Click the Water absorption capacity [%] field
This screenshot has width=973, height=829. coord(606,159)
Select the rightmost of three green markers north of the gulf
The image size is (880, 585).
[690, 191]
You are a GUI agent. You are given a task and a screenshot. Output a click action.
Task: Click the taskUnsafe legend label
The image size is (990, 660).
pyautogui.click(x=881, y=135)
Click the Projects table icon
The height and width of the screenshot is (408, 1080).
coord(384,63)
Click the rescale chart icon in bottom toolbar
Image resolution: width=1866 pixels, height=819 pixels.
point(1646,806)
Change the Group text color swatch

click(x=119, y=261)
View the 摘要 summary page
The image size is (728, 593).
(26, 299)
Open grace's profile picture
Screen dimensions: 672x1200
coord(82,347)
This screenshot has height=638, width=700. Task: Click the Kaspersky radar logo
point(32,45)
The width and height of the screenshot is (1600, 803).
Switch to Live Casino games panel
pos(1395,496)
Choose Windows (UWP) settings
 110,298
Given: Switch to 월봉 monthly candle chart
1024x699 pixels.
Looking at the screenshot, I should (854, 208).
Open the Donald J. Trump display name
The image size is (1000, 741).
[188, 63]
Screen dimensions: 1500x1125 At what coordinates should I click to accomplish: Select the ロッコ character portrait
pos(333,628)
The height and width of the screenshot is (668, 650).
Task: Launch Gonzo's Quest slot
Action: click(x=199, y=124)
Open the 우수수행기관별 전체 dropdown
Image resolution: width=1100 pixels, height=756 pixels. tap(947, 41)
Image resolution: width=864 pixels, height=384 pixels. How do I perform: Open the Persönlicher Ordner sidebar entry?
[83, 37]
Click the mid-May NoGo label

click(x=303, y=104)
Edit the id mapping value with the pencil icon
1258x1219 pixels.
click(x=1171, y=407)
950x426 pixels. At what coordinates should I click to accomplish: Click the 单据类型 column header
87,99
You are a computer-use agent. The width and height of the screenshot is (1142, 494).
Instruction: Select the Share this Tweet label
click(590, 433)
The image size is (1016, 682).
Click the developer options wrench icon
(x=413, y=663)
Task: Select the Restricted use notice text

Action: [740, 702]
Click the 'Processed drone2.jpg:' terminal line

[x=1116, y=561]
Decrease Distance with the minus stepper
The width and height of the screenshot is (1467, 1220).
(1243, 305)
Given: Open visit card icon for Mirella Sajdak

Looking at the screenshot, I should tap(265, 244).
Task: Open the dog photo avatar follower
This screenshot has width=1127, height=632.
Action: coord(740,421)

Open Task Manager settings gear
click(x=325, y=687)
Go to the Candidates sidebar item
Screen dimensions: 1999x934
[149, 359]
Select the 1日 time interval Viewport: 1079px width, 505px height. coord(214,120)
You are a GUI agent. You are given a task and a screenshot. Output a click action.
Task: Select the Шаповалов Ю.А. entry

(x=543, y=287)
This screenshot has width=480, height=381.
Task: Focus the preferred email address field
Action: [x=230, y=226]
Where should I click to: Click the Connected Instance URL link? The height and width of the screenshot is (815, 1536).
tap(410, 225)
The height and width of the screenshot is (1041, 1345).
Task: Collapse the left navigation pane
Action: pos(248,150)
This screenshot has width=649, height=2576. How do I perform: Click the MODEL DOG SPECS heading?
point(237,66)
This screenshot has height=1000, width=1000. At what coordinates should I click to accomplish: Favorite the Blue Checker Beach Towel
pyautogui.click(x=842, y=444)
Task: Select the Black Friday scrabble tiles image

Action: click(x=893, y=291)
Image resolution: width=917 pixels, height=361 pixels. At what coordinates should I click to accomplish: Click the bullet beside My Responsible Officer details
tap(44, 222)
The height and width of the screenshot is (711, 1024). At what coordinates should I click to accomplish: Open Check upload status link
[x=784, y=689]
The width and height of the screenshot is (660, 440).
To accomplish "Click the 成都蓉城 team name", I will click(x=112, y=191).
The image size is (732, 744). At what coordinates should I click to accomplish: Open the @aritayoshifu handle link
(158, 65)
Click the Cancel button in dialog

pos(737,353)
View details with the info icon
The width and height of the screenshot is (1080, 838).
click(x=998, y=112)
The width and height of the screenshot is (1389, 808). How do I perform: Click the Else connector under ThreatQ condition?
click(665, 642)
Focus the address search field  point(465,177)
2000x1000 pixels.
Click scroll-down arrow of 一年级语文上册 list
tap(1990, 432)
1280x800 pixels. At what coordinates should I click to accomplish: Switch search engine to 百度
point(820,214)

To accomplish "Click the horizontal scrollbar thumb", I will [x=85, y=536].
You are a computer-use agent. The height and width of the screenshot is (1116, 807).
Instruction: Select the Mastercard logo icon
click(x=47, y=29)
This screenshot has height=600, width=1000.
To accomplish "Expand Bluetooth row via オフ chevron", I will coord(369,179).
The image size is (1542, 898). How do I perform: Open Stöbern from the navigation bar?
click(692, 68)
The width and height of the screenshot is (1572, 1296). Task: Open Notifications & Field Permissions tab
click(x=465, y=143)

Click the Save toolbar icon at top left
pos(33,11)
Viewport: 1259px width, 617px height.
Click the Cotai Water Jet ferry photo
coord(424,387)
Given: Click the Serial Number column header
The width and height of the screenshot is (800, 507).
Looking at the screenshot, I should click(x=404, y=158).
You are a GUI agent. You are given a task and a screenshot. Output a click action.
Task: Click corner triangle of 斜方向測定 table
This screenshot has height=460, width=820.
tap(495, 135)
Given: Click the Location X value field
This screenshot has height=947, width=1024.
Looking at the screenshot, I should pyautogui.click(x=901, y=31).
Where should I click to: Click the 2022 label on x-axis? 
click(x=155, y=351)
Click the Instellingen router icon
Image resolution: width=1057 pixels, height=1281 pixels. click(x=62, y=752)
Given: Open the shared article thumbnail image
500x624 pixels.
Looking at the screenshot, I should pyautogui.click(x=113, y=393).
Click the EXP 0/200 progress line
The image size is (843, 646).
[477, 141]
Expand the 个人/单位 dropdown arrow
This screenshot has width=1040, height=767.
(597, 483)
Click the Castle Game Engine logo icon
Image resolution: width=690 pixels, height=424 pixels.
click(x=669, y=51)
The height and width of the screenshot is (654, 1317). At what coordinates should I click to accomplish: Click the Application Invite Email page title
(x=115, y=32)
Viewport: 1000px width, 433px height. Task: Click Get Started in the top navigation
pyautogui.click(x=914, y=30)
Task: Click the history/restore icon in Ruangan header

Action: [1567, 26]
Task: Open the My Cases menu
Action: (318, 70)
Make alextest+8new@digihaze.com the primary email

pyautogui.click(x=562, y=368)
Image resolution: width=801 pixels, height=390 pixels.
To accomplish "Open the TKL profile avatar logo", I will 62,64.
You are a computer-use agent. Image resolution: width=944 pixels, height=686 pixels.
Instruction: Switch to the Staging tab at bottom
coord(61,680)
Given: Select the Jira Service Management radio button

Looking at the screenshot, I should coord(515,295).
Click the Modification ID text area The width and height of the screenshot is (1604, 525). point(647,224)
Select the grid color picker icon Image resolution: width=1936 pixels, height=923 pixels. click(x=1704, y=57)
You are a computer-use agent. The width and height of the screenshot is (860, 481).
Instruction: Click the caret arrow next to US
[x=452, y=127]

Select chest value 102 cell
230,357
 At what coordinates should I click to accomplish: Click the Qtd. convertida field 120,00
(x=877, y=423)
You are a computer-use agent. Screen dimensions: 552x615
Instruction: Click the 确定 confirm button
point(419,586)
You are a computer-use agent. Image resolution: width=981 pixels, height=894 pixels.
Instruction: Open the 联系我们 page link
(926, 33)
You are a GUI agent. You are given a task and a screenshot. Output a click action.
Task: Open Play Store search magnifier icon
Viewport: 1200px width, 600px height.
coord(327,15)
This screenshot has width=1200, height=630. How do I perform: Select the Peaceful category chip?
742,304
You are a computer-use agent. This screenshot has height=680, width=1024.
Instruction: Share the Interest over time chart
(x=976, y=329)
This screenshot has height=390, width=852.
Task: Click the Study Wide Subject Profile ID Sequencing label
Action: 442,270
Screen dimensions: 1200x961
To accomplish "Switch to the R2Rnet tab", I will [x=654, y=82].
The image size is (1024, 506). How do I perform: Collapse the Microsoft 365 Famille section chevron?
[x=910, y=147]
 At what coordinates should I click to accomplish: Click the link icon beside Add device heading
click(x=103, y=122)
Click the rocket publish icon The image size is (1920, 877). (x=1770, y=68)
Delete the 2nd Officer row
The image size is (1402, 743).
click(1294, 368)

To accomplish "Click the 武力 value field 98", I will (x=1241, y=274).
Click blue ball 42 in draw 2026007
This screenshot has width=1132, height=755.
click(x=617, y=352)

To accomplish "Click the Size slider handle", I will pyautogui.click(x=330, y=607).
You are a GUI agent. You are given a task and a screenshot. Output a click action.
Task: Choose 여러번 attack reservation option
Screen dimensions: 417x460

────

Work required:
Each line of the records with the word "name" in it is to be copied.

Completed exercise:
Open the Donald J. Trump display name
To accomplish "Click the 成都蓉城 team name", I will click(x=112, y=191).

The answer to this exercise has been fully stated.